Please write out the lines of the items below word for word, starting at the line containing "pixels, height=500 pixels." and ending at the line containing "Looking at the image, I should click on (274, 264).", with both of those lines included. Leave the pictures out of your answer.

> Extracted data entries
• • • •
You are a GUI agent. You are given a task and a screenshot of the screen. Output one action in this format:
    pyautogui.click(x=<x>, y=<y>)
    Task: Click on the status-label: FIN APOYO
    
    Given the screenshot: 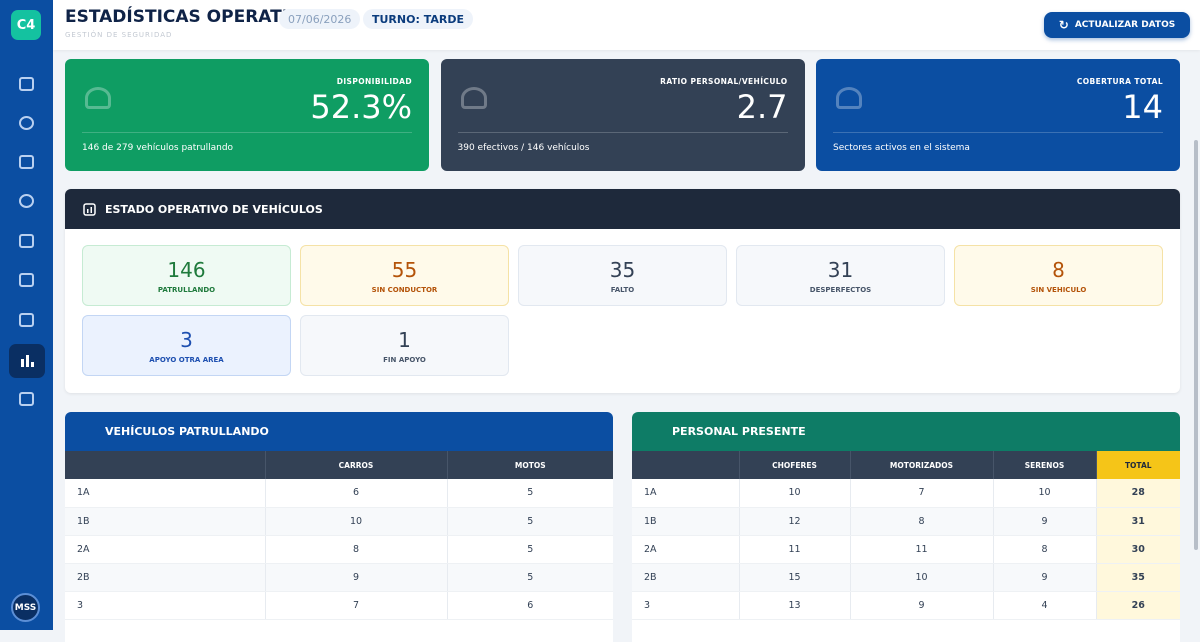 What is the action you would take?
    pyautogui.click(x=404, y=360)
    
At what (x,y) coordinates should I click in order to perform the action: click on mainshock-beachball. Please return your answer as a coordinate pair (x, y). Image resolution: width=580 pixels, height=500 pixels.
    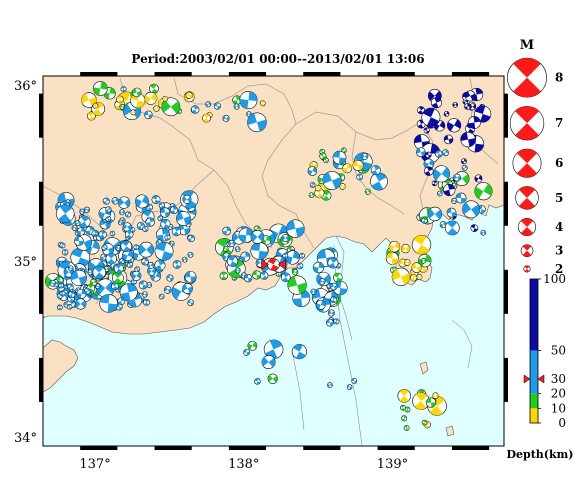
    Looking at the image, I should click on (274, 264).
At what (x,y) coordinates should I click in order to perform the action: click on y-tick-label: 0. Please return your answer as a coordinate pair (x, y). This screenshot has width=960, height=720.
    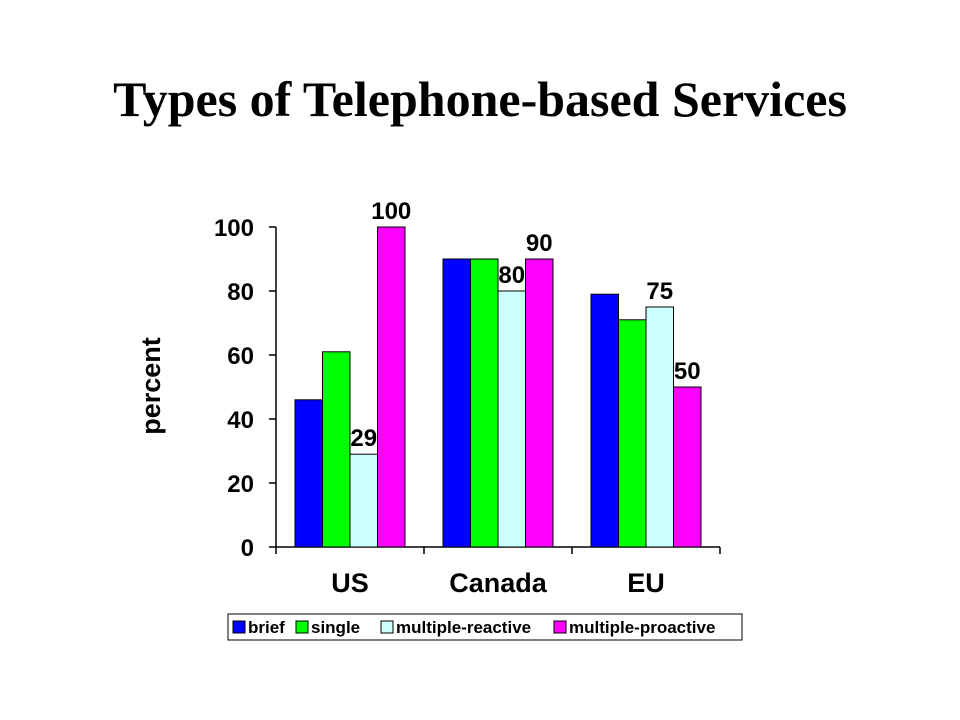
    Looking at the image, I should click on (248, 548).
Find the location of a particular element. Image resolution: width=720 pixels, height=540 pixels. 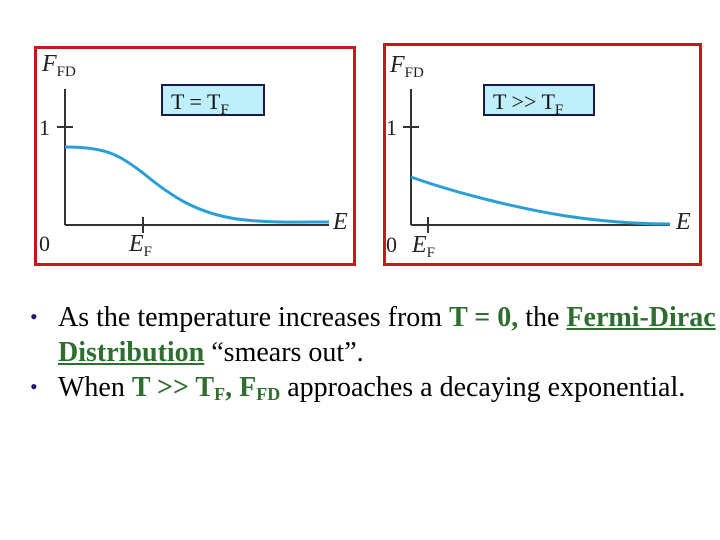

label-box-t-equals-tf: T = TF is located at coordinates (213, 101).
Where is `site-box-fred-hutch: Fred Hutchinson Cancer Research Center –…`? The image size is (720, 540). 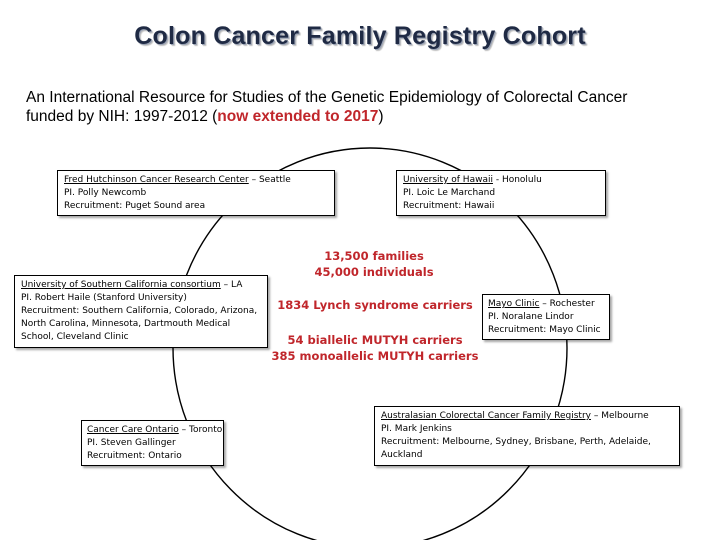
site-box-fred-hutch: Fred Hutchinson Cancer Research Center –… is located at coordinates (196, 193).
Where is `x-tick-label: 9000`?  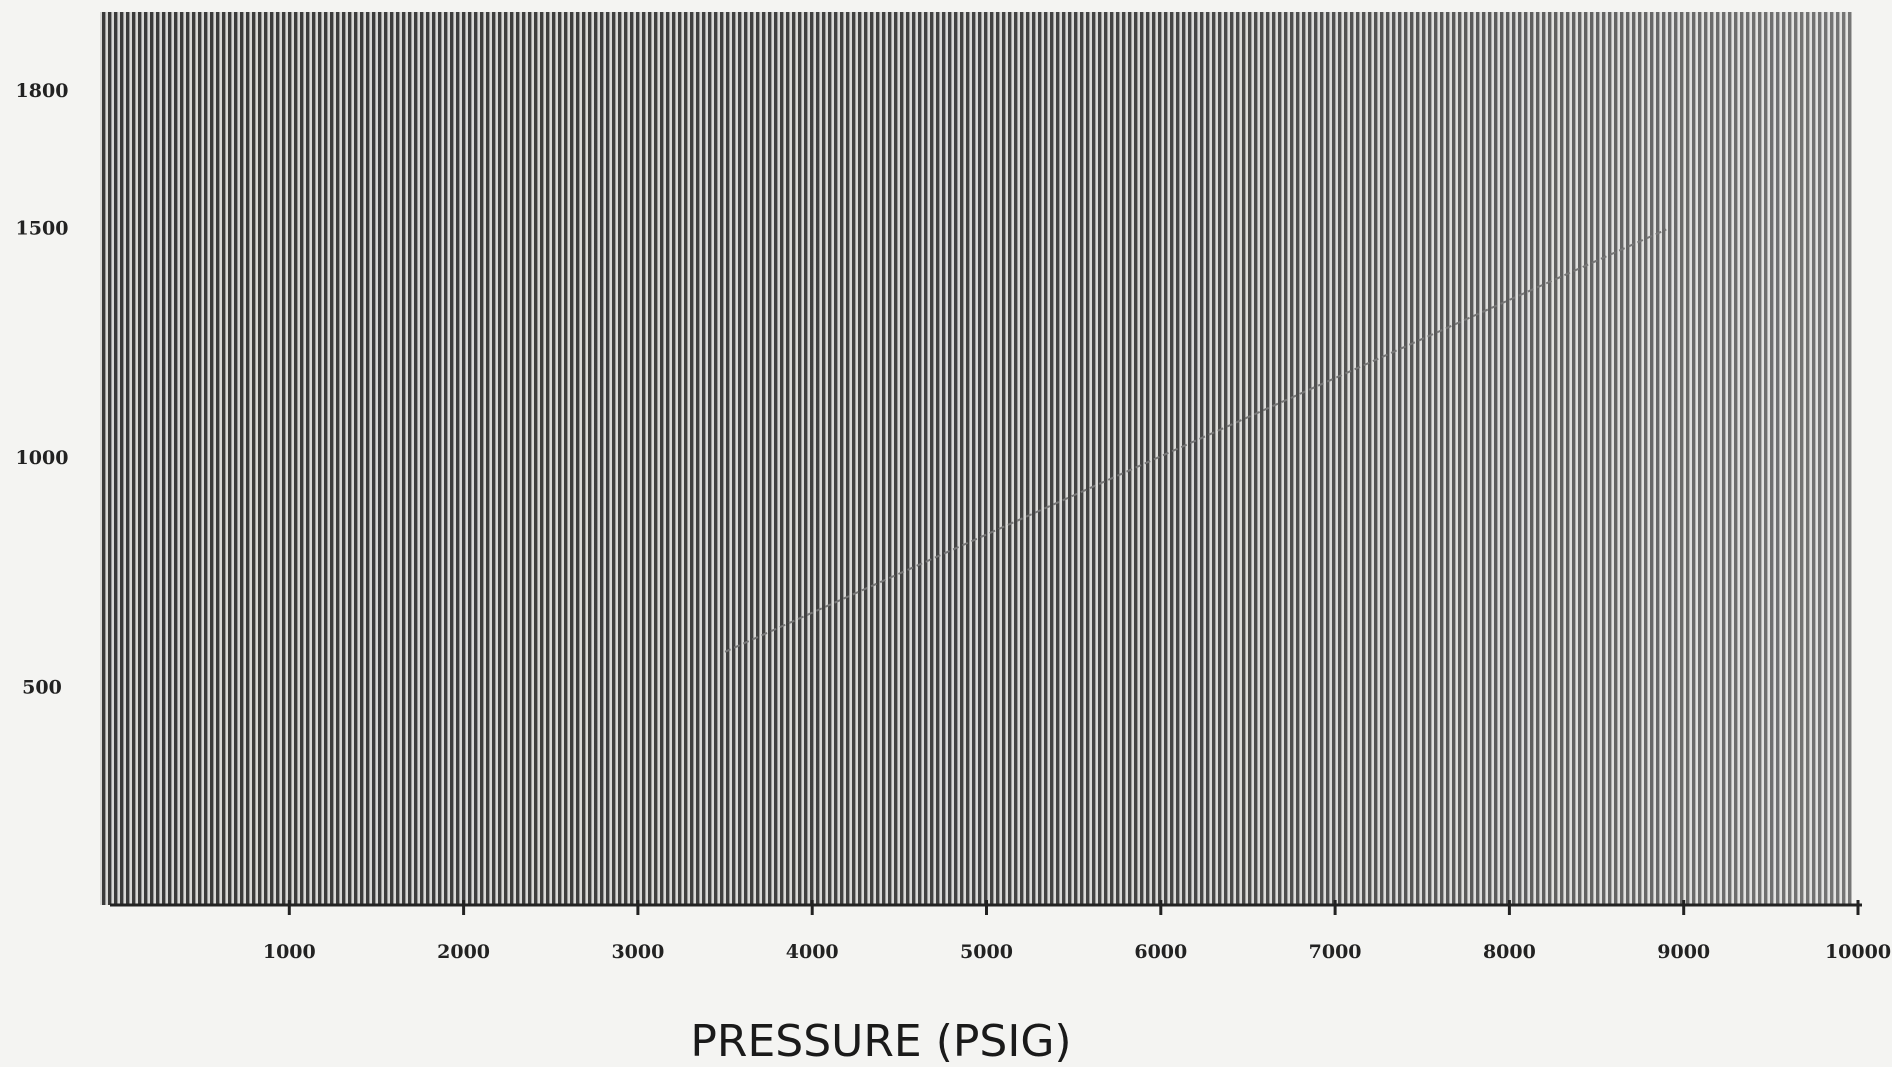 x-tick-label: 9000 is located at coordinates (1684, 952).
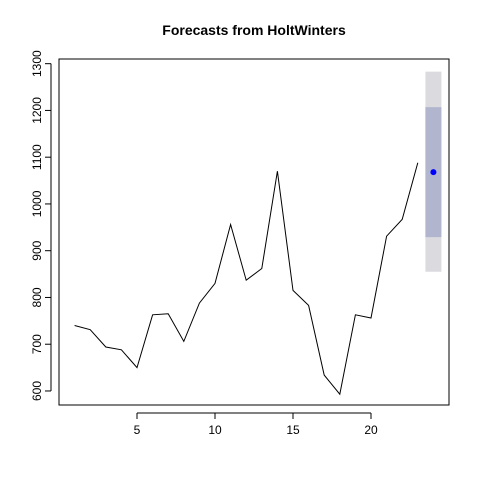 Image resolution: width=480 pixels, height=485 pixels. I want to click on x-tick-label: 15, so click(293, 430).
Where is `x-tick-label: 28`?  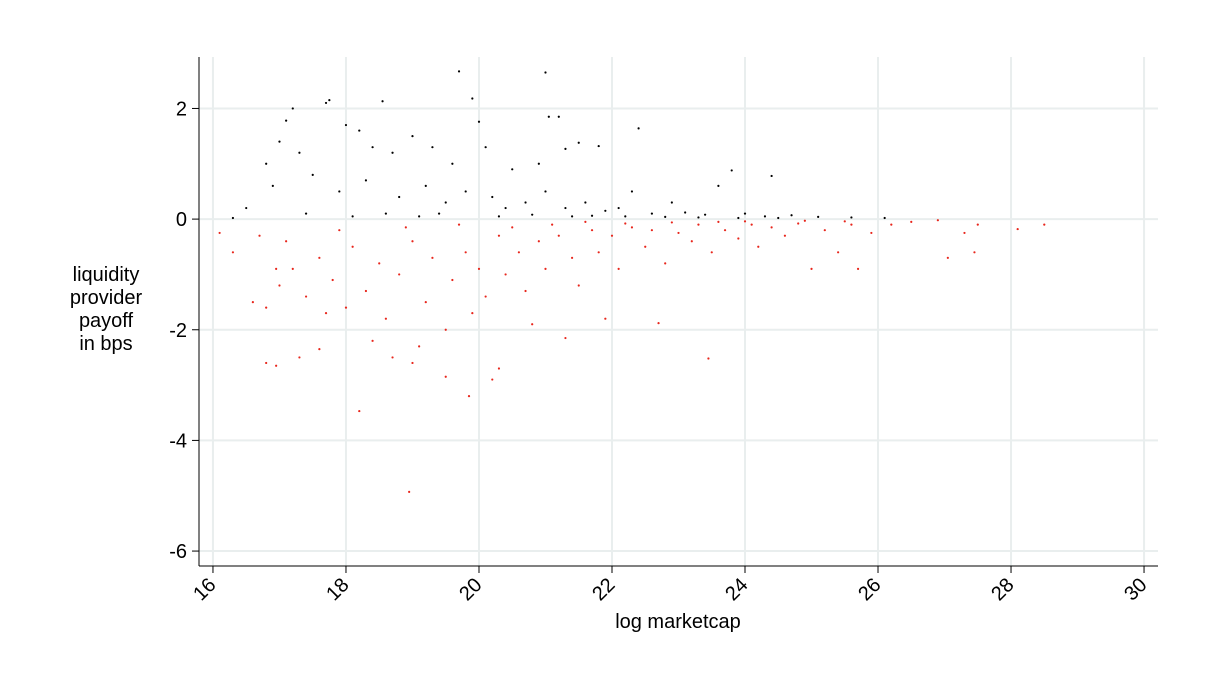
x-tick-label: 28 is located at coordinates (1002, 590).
• • • •
> Task solution
At what (x,y) coordinates should I click in order to perform the action: click on mainshock-beachball. Please return your answer as a coordinate pair (x, y). Image resolution: width=580 pixels, height=500 pixels.
    Looking at the image, I should click on (274, 264).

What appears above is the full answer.